The primary use case of distributing software is a particular one, since software often comprises many small files that are frequently opened and read as a whole, and frequent look-ups for files in multiple directories are triggered when search paths are examined.

In certain cases, the CernVM-FS has also been used to distribute large data repositories.

Features

On-demand downloading of files and metadata

The metadata and content of files included in a CernVM-FS repository are automatically downloaded on-demand as files and directories are being accessed, which is akin to streaming services for music, movies, and TV series.

This happens fully transparently, as the contents of a repository are exposed by CernVM-FS as if it were a local (read-only) file system. Hence, clients that access a CernVM-FS repository typically do not actually have a local copy of all files included in that repository, but only have a limited set of files and metadata directly available: those which were most recently accessed.

Automatic updates

CernVM-FS clients automatically pull in updates to the contents of a repository as they are published server-side. This happens in transactions, to ensure that clients observe a consistent state of the repository.

Once a CernVM-FS repository is accessible on a client system, no subsequent actions must be taken to keep clients up-to-date other than updating CernVM-FS itself on a regular basis.

This significantly limits the maintenance burden, since no action is required on client systems to update the software stack that is provided through a CernVM-FS repository, since the updates are streamed in automatically by CernVM-FS.

Only the CernVM-FS client should be updated on a regular basis on client systems.

For more elaborate setups that involve proxies or CernVM-FS replica (mirror) servers, additional maintenance is necessary, but again only to update the CernVM-FS components themselves.

Multi-level caching

CernVM-FS uses a multi-level caching hierarchy to reduce the latency observed when accessing repository contents. Caching is an essential part of CernVM-FS, since the contents of a CernVM-FS repository are downloaded on-demand as they are accessed.

The caching mechanism employed by CernVM-FS goes way beyond the standard (in-memory) Linux kernel file system cache, and consists of a local client cache, an optional forward proxy server that acts as an intermediary cache level, and a distributed network of mirror servers that support the CernVM-FS repository being accessed.

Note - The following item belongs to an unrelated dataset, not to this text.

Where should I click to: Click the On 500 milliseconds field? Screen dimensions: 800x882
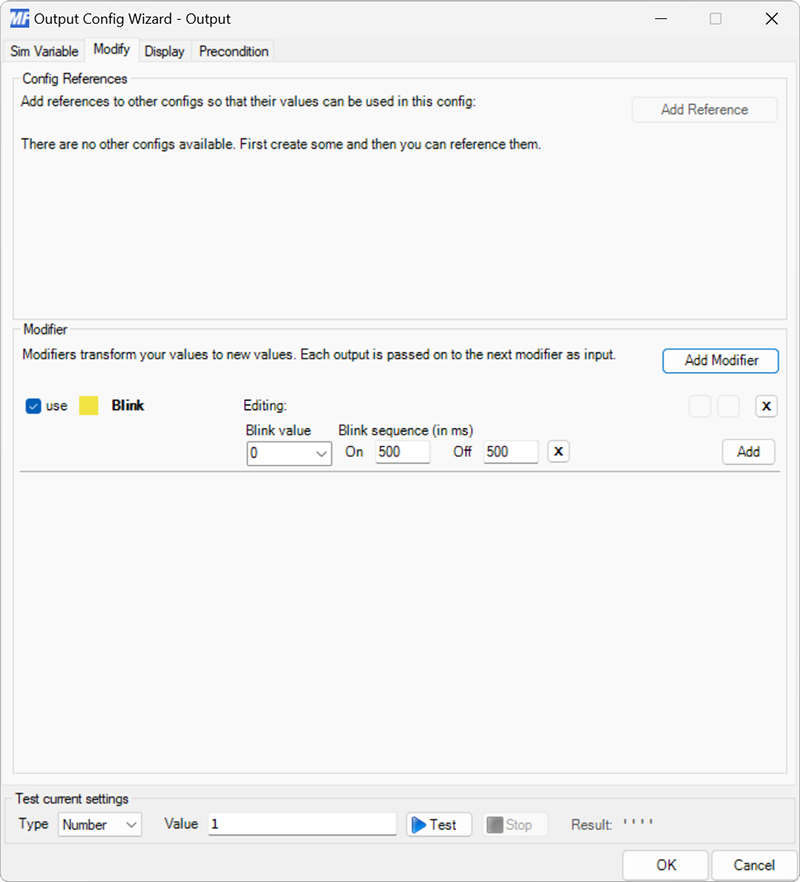tap(402, 451)
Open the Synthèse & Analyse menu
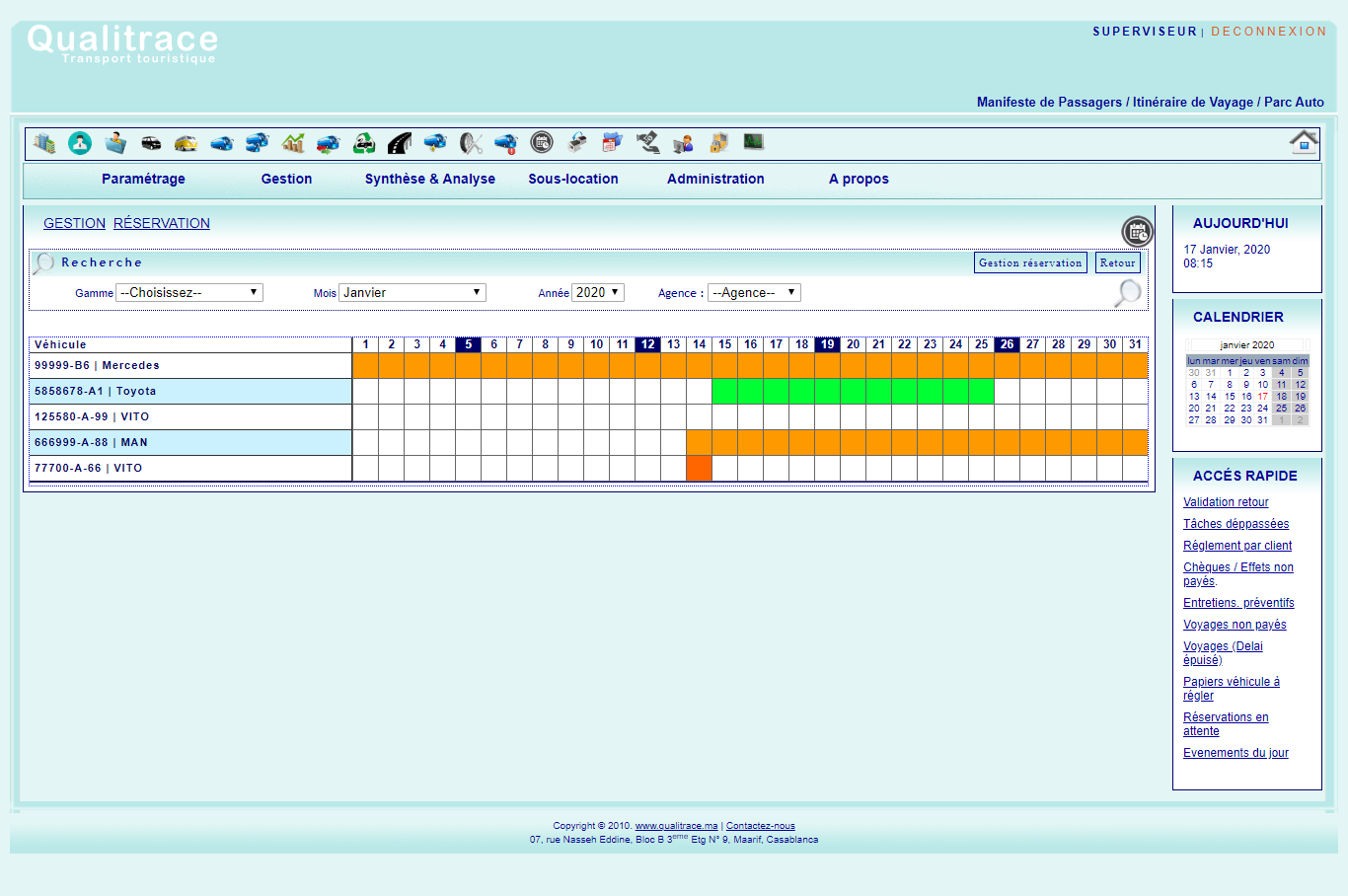Image resolution: width=1348 pixels, height=896 pixels. (x=430, y=179)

When a part of the repository is being accessed that is not available yet in the local client cache, CernVM-FS will traverse the multi-level cache hierarchy to obtain the necessary data and update the local client cache with it, so the files being accessed can be served with low latency.

Proxy and mirror servers scale horizontally: the CernVM-FS client makes automatic use of multiple deployed service instances for load-balancing and high-availability.

We will explore this multi-level caching mechanism in more detail in this tutorial.

See here more technical details on CernVM-FS caching.

De-duplication of files

CernVM-FS stores the contents of a file only once, even when it is included multiple times in a particular repository at different paths.

This can result in a significant reduction in storage capacity that is required to host a large software stack, especially when identical files are spread out across the repository, as often happens with particular files like example data files across multiple versions of the same software.

Compression of data

CernVM-FS stores file content compressed on the server, which not only further reduces required storage space but also significantly limits the network bandwidth that is required to download (and serve) the contents of a repository.

On the client side, the data is transparently decompressed when the files included in a CernVM-FS repository are presented under /cvmfs as a normal (read-only) file system.

Verification of data integrity

The integrity of data provided by a CernVM-FS server is ensured on a client system by verifying a cryptographic hash, which is again a direct result of content-addressable storage mechanism that is used by CernVM-FS. This is an essential security aspect since CernVM-FS uses (possibly untrusted) caches and HTTP connections to distribute the contents of a repository.